Itanium2 and performance tuning

Itanium2’s EPIC architecture and how it helps in performance tuning

Itanium2was designed by HP and Intel, as a new kind of computing paradigm. Instead of CISC / RISC, this time, they moved to EPIC(ironically, RISC is the invention of HP labs, and there is a lot of material on how one can optimize RISC based appplications by HP, including their Dynamo framework). In a nutshell, EPIC entails, the moving of the onus of scheduling the instructions from the hardware to the application (the compiler generating the code). Traditionally, the microprocessor and the associated hardware had the logic hardwired to do instruction prefetching / data prefetching / many of the techniques to reduce the number of cache misses and instruction stalls. This, has some pros and cons, and I guess for HP and Intel, the cons outweighed the pros. The pros of hardwiring the (say) prefetch logic is the amount of throughput that one can gain. The cons of course is that the prefetch logic for a particular program structure may not be the best for some other application. Moving this logic to the compiler might help the backend of the compiler generate better code, given that it has information regarding program flow. How good or bad this is as an architecture decision can be argued both ways. Having seen an enterprise class application being moved to Itanium2, I can say that is is not a bad choice. Even though, people complain about the increased size of the binaries, with not-so-low amount of infrastructure, you can get a decent performance boost.

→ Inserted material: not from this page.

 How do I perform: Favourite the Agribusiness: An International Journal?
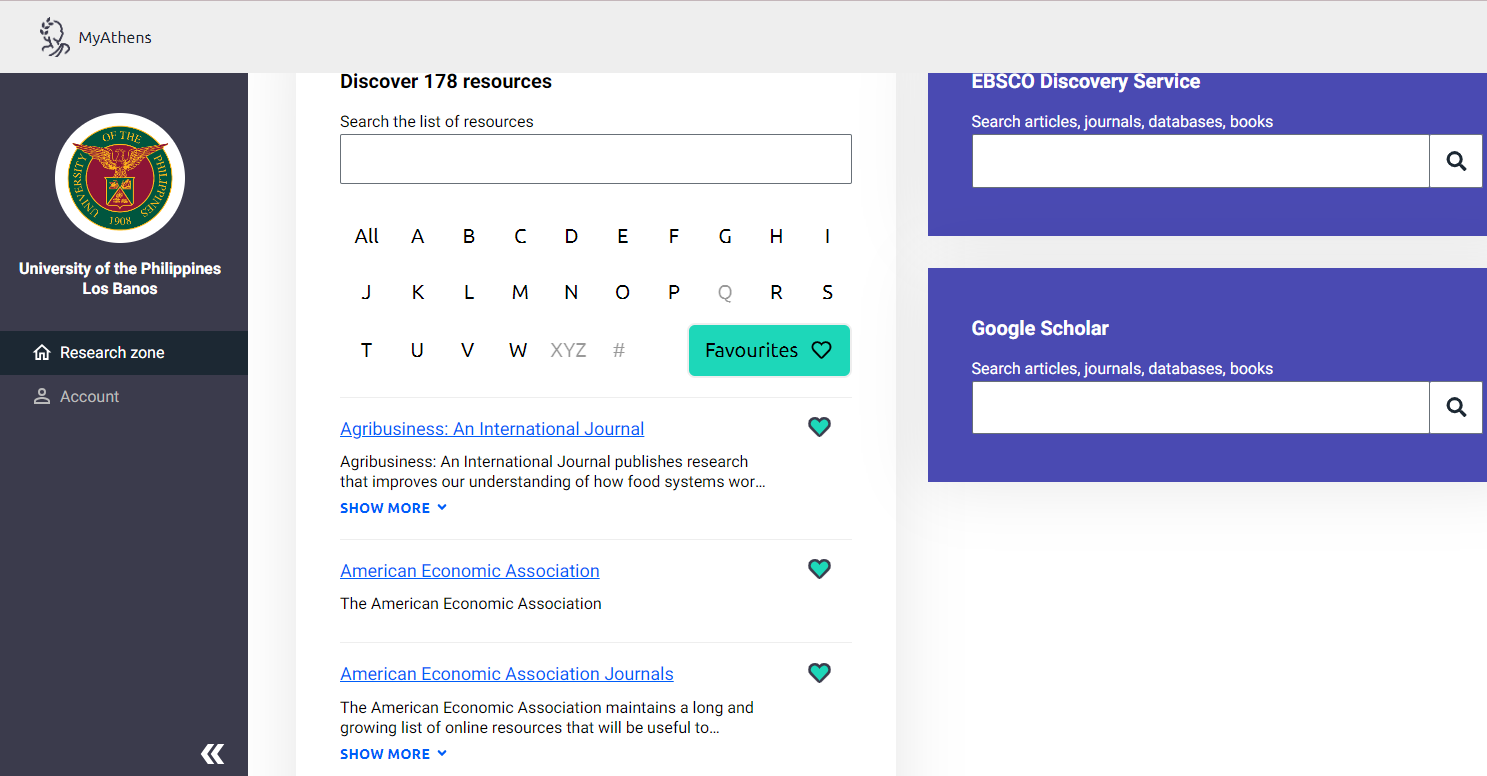pos(819,427)
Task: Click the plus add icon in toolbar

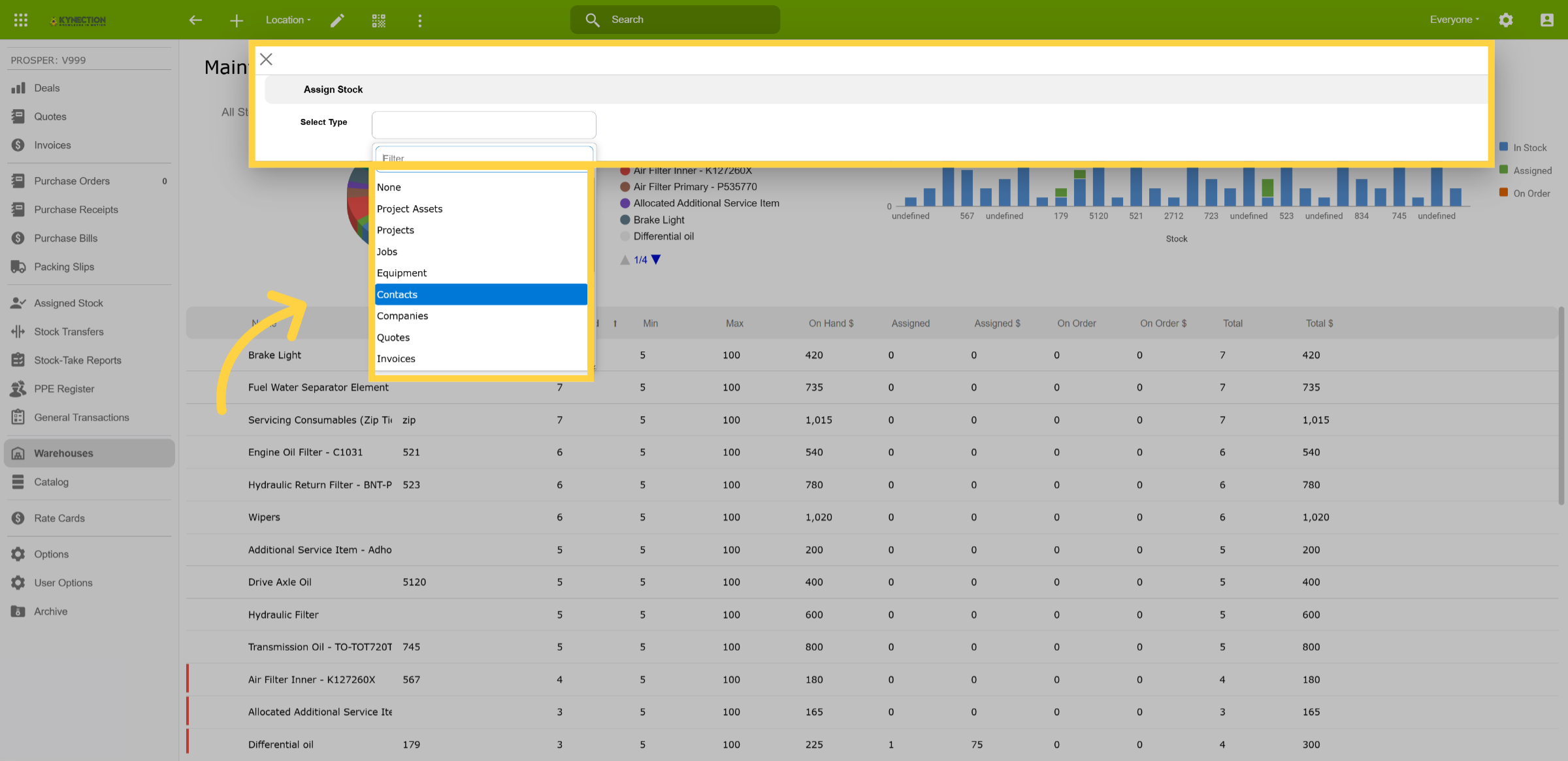Action: 236,20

Itanium2 is a multi-issue (specifically, two instruction bundles)machine. This means that in one clock cycle, two instruction bundles can be executed. A bundle has 128 bits and comprises of 3 instructions. So, in one clock cycle, approximately, 6 instructions can be executed [in case you are wondering how, each instruction in the IA architecture is 41 bits, and each bundle contains 3*41=123 + 5 bits for decoding of instructions]. The latest of the Itanium2 contain three caches: L1, L2 and L3.
The L1 cache, again has an instruction cache – ICache, and a data cache – DCache. The size of the L1 cache (both instruction and data each) is 16Kb and it is four way associative with 64 byte lines. So the L1 has 64 divisions within it, which can be used. Also, the L1 has a throughput of 2 bundles/cycle, which is the fastest among all the caches (understandably so). The interesting feature of the L1 data cache is that it stores only integer data. Any floating point data in the IA2 is stored in the L2 cache. This is an important thing to remember if you are trying to tune numerically intensive applications on the IA.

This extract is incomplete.